> [Exercise]:
Reproduce the records word for word, from the first line to the line containing "Productos (400, 46)".

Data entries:
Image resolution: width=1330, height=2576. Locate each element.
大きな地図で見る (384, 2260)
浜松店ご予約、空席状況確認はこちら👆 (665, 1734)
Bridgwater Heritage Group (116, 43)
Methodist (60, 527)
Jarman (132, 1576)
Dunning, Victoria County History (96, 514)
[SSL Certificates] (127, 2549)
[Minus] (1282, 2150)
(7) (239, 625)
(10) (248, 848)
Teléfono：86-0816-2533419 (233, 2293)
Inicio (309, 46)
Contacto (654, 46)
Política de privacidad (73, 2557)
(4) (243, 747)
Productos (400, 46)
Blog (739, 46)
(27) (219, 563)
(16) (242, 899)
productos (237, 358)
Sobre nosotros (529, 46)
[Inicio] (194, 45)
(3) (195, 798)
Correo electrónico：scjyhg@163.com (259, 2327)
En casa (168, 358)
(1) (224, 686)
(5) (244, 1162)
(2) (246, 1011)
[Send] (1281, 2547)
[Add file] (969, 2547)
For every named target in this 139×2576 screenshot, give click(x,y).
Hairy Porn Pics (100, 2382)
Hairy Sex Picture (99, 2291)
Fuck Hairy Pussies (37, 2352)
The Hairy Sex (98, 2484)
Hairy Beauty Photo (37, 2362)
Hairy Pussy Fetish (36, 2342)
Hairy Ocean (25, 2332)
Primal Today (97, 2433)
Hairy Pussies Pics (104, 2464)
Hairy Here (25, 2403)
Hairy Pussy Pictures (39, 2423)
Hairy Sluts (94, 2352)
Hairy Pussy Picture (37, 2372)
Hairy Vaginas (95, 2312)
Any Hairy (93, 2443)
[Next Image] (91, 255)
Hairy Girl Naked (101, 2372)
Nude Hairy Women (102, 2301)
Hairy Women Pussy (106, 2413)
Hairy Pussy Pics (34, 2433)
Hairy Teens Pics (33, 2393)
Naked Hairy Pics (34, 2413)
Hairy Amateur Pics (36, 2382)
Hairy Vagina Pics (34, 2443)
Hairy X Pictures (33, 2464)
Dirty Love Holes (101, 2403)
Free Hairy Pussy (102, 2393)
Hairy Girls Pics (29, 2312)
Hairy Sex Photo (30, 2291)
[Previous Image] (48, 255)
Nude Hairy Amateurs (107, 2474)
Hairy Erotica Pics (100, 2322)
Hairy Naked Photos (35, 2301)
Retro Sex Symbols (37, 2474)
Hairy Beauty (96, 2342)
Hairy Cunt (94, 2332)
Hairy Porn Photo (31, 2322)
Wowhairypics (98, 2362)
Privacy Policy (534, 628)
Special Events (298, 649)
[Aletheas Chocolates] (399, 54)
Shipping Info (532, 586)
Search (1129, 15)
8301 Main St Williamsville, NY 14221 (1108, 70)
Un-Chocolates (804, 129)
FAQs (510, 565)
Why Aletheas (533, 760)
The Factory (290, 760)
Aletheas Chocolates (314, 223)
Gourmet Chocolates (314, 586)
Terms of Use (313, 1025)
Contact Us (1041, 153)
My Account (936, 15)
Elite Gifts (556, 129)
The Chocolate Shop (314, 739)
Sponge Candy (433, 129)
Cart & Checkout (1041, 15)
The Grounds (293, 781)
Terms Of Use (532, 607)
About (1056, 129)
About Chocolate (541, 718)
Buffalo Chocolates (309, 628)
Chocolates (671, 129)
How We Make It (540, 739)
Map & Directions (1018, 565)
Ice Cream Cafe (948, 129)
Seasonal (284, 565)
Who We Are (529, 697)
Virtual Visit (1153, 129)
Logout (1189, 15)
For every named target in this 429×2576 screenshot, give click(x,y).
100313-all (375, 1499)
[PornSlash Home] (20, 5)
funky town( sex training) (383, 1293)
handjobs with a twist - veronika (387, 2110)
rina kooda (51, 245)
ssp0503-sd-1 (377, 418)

> [Result of this exercise]:
Image resolution: width=1330, height=2576. Locate each element.
大きな地図で見る (384, 2260)
浜松店ご予約、空席状況確認はこちら👆 (665, 1734)
Bridgwater Heritage Group (116, 43)
Methodist (60, 527)
Jarman (132, 1576)
Dunning, Victoria County History (96, 514)
[SSL Certificates] (127, 2549)
[Minus] (1282, 2150)
(7) (239, 625)
(10) (248, 848)
Teléfono：86-0816-2533419 (233, 2293)
Inicio (309, 46)
Contacto (654, 46)
Política de privacidad (73, 2557)
(4) (243, 747)
Productos (400, 46)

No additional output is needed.